Edit the passage about course choices, starting at the words "The next course" and ending after "learning in depth.", and write "cooperative" in place of "collaborative".

### Text segment
◇ ◇ ◇ ◇ ◇ ◇ ◇

I was finally able to narrow down my choices and decide on which courses to take. 

Pretty much all my courses are project based, and that was intentional. The last masters program I completed at LMU gave me a great theoretical and foundational background in education, but it was a very traditional program. All I wrote were academic papers, and I didn’t get as much hands-on experience in the areas I was interested in pursuing. Now that I’m in the TIE (Technology, Innovation, and Education) program, I feel it’s the perfect opportunity to get that hands-on experience. I will still be building and learning various pedagogies, but I will also have the opportunity to apply those to my class projects and internships. 

I also made a conscious effort to choose classes that will help me reach my overall career goals. In the long term future, I can see myself working as an instructional technology consultant. I would like to help school districts or other organizations implement the technology they have in the most effective way. I am also contemplating finding a career in educational media. Regardless of what path I decide to go on, these courses will help me build the background and skills I need. 

The first course I am taking is a module – it’s only 2 credits. This means it will last 6 weeks and end in October. Data science is an area I don’t have much experience or skills in, and I really feel it is important to be able to generate and understand data regardless of whatever job I end up in. In this course I will learn how to evaluate data and learn about various applications of statistics and computer science in relation to education. I will have the opportunity to work with various tools and learn how to generate my own data, which I feel will be extremely helpful for some projects in the other courses I am taking. Since it’s a module, I will do much of the work in class which gives me more time outside of class to complete other course readings and projects.

The next course I am taking – Massive – is all about MOOCs (Massive Open Online Courses). This course is designed to be an in-depth, collaborative investigation of learning environments where there are many users with few experts. Working collectively with both the instructor and my peers, we will explore what makes these environments successful or unsuccessful, and discuss their place in education. The course project parameters are fairly flexible, and we are encouraged to pursue a project in an area that we are passionate about, either individually or as a group. In our project, we explore some facet of large-scale online learning in depth. 

I am also taking Innovation by Design, which I am extremely excited about! It is taught by David Dockterman, who has led the development of many award winning educational technology programs. He also works at Scholastic Education, where he leads teams in creating products and programs. In this course, I’m going to learn about the process of creating educational technology products. In group teams, we decide on an education related problem we would like to solve. After researching possible solutions to that problem, we come up with an idea that uses technology to address the issue. Over the course of the semester, we test and revise our idea based on feedback. What’s great is that the focus isn’t so much on the final project but rather the entire process. I think this is great because it really allows us to take risks without worrying so much about our grade being based on a final product. He made it very clear that in the real world, it usually takes years to develop a successful product, and it would be unfair to expect us to do the same in 3 months.

◇ ◇ ◇ ◇ ◇ ◇ ◇

### Recorded information
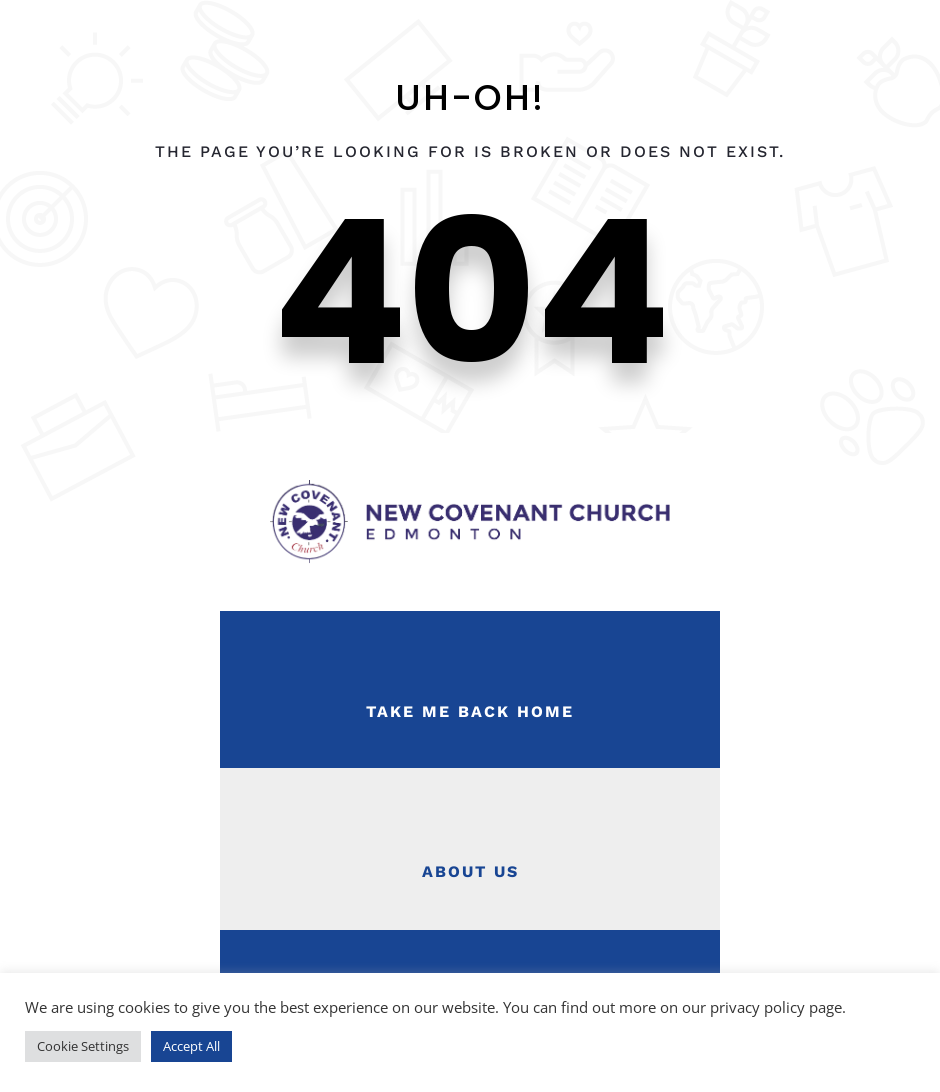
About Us (470, 871)
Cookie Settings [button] (83, 1046)
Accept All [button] (191, 1046)
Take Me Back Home (470, 711)
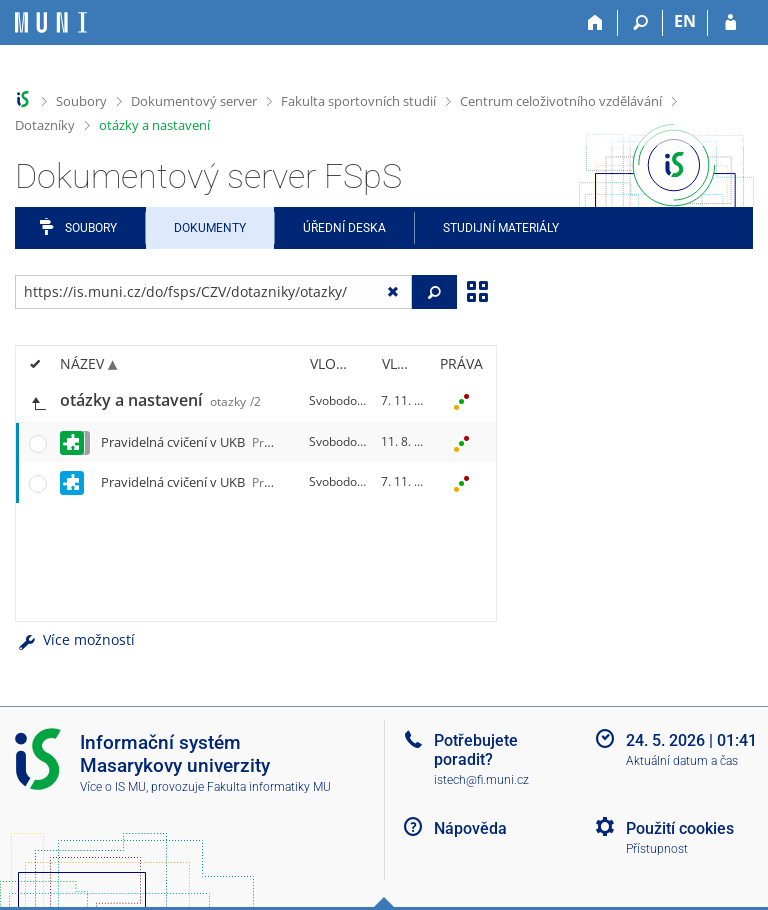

◇ ◇ ◇ ◇ ◇ ◇ ◇

### Response
The next course I am taking – Massive – is all about MOOCs (Massive Open Online Courses). This course is designed to be an in-depth, cooperative investigation of learning environments where there are many users with few experts. Working collectively with both the instructor and my peers, we will explore what makes these environments successful or unsuccessful, and discuss their place in education. The course project parameters are fairly flexible, and we are encouraged to pursue a project in an area that we are passionate about, either individually or as a group. In our project, we explore some facet of large-scale online learning in depth.